◆ **DATA EXTRACTS**:
—————
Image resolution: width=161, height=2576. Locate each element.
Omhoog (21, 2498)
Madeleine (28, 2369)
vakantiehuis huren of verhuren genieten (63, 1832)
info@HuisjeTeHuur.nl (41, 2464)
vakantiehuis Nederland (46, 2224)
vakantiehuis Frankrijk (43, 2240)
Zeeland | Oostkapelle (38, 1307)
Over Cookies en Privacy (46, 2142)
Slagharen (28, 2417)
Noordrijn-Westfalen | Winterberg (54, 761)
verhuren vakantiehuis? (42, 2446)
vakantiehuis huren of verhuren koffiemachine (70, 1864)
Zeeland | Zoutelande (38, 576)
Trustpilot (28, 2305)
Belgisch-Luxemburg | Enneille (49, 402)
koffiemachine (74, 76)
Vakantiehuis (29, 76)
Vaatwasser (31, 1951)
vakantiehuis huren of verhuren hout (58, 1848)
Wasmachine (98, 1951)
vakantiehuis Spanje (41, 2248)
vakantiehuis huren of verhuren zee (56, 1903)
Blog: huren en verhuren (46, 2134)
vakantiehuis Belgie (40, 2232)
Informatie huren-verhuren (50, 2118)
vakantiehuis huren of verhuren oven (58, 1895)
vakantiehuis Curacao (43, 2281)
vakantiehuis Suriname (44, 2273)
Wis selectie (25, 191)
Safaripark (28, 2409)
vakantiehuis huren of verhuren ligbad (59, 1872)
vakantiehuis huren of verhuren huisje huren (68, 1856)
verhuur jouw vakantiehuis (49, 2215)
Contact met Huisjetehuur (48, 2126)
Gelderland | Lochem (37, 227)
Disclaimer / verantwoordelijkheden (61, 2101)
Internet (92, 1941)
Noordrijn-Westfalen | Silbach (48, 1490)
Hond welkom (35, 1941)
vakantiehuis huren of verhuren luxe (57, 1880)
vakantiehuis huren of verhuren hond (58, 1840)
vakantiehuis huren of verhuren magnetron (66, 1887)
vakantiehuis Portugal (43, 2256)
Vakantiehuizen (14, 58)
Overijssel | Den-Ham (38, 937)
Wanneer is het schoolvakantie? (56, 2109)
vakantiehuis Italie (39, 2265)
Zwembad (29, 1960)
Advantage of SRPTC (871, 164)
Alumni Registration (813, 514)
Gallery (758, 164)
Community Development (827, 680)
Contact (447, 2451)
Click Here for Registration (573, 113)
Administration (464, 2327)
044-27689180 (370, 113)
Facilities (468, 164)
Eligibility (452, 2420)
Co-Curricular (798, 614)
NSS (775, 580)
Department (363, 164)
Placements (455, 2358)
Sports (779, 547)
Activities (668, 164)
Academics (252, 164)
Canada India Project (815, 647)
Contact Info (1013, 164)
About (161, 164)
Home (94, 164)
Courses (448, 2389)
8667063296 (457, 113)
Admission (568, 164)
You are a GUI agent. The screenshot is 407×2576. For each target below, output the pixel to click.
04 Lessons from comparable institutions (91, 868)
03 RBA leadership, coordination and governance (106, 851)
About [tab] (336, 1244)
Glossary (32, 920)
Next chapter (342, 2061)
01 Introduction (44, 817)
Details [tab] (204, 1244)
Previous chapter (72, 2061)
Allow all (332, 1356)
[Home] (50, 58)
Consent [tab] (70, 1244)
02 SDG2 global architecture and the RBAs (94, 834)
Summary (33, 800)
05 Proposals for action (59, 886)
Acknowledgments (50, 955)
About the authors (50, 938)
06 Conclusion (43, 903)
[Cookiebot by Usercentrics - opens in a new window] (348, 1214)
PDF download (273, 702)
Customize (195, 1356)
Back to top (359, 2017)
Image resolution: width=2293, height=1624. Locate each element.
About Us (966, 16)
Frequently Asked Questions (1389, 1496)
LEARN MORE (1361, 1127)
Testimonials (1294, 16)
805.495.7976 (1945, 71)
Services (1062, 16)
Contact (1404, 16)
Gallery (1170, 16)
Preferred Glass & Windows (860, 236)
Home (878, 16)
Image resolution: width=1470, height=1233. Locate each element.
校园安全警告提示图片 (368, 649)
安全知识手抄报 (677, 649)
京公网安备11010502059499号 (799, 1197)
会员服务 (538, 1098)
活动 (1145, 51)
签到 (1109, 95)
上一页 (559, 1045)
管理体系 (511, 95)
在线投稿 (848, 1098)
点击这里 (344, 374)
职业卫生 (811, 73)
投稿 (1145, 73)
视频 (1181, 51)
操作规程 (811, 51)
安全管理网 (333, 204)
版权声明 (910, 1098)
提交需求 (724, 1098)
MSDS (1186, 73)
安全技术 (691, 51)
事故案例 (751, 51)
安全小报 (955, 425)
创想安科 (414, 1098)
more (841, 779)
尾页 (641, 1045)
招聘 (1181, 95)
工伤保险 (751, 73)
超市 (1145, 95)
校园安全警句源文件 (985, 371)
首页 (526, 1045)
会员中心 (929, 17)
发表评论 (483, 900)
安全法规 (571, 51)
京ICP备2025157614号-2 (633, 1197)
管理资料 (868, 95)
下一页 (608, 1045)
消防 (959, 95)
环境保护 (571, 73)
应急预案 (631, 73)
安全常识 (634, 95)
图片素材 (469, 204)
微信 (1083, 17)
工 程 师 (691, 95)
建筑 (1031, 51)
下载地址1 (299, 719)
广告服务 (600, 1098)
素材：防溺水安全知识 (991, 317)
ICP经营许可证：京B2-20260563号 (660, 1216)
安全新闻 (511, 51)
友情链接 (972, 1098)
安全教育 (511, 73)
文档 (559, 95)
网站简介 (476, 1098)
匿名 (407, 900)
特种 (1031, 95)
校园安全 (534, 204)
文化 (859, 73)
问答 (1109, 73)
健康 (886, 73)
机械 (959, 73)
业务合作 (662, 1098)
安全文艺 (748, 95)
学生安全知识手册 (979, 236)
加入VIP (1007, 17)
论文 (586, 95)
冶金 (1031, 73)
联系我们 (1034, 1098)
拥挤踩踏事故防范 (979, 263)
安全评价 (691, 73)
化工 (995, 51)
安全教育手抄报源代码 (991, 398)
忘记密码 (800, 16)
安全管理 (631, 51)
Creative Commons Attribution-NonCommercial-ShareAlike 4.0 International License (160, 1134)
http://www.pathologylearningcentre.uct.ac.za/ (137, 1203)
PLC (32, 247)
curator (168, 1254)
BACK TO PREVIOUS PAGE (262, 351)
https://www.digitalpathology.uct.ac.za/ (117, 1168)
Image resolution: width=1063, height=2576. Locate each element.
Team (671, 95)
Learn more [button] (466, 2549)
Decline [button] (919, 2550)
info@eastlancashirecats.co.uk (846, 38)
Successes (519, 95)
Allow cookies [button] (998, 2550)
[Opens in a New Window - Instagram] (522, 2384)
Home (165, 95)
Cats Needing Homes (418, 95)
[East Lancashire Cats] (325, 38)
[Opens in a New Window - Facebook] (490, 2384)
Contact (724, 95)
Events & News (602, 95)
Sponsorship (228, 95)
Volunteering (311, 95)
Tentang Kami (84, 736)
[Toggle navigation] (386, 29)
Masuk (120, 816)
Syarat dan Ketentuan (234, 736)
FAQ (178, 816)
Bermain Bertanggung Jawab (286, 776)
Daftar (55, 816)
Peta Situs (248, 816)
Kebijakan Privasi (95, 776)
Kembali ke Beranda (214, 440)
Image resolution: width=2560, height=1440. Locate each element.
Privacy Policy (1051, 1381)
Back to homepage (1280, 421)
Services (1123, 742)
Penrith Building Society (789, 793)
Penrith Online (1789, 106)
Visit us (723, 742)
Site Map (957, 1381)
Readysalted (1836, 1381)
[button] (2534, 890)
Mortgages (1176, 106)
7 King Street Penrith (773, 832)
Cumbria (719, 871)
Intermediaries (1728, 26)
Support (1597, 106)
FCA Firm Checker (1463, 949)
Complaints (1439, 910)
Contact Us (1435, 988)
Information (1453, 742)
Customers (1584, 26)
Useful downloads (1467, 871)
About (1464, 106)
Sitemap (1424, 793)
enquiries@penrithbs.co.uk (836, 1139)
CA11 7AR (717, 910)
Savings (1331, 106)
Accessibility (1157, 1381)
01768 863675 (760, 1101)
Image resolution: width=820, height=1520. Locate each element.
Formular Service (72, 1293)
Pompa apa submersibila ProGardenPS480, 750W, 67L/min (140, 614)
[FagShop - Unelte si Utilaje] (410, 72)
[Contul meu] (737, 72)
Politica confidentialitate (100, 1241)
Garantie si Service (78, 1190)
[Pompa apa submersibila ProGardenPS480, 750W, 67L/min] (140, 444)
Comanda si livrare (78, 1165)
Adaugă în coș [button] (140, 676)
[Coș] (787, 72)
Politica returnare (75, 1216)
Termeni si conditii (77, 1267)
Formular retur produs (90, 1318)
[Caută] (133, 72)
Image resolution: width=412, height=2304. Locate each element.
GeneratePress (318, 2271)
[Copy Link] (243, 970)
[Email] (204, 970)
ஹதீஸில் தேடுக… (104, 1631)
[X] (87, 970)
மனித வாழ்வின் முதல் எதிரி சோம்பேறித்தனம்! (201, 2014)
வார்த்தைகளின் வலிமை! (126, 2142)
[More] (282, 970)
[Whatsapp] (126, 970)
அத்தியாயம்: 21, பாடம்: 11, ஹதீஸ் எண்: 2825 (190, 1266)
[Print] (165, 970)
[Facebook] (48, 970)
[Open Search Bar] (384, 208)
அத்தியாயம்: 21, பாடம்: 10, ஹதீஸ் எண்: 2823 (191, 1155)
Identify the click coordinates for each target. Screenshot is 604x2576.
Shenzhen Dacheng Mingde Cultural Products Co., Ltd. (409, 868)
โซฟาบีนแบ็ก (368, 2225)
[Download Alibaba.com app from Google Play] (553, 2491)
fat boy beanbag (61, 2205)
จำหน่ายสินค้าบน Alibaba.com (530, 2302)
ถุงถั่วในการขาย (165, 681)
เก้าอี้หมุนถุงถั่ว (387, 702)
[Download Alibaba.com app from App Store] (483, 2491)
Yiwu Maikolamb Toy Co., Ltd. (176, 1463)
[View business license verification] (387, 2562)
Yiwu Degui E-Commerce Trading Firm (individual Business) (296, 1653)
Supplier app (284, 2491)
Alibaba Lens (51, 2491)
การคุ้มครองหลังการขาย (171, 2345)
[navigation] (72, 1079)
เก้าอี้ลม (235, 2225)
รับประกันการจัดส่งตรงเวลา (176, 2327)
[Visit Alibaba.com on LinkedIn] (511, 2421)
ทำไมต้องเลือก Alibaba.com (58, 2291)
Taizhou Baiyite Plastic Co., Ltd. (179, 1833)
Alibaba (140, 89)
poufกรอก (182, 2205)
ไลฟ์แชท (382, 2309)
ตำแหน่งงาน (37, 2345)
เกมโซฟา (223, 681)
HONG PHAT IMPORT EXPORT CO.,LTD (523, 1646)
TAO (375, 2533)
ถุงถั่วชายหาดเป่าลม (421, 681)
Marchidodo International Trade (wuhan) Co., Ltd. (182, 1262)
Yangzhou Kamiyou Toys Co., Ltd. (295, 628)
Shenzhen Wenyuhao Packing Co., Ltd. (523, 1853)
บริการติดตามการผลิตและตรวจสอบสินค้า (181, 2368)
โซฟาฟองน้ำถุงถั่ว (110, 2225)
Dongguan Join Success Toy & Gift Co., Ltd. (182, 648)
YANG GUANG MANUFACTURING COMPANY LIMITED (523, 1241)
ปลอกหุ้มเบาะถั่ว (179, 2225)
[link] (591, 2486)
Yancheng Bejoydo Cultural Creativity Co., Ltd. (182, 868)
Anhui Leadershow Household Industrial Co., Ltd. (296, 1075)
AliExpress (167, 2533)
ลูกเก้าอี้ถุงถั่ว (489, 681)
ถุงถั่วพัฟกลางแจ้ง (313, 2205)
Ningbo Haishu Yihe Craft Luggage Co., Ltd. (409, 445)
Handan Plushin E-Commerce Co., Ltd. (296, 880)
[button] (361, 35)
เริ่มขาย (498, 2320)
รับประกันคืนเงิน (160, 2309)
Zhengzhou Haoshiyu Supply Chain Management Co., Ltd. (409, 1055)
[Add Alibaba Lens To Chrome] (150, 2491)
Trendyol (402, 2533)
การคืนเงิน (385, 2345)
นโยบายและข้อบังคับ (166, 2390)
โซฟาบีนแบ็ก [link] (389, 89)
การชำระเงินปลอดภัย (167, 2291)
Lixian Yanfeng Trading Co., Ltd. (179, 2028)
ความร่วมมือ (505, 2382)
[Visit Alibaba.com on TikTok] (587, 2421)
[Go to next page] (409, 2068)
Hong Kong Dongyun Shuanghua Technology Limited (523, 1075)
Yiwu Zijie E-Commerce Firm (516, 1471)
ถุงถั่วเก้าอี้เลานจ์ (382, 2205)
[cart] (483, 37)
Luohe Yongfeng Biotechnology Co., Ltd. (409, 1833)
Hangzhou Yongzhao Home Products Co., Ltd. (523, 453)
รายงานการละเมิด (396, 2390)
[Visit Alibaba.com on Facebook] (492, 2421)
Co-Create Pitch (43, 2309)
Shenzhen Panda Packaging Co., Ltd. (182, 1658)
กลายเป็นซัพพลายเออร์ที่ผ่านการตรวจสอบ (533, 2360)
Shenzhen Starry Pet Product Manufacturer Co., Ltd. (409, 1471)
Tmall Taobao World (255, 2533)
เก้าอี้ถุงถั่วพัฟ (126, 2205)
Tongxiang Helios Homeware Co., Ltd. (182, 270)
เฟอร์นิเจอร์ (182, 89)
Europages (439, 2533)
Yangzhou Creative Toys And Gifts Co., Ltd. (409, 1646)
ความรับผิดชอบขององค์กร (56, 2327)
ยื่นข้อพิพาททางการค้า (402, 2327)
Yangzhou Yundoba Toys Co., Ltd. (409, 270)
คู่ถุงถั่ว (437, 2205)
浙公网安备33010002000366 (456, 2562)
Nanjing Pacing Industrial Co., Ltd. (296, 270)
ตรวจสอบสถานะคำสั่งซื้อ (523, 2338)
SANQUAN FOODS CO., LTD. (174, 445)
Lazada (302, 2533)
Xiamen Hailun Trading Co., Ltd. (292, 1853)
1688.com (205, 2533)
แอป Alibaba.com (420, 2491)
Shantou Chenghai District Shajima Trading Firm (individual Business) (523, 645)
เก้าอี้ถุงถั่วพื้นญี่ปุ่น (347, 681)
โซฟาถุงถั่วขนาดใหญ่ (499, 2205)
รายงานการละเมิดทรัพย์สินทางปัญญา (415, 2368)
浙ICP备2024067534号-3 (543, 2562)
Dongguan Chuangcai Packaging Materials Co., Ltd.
—————
◆ **TASK TO COMPLETE**: An exact copy of the lines above, from the one containing "[link] (591, 2486)" through the one containing "เริ่มขาย (498, 2320)", is the whole of the answer.

◆ **ANSWER SECTION**:
[link] (591, 2486)
Yancheng Bejoydo Cultural Creativity Co., Ltd. (182, 868)
Anhui Leadershow Household Industrial Co., Ltd. (296, 1075)
AliExpress (167, 2533)
ลูกเก้าอี้ถุงถั่ว (489, 681)
ถุงถั่วพัฟกลางแจ้ง (313, 2205)
Ningbo Haishu Yihe Craft Luggage Co., Ltd. (409, 445)
Handan Plushin E-Commerce Co., Ltd. (296, 880)
[button] (361, 35)
เริ่มขาย (498, 2320)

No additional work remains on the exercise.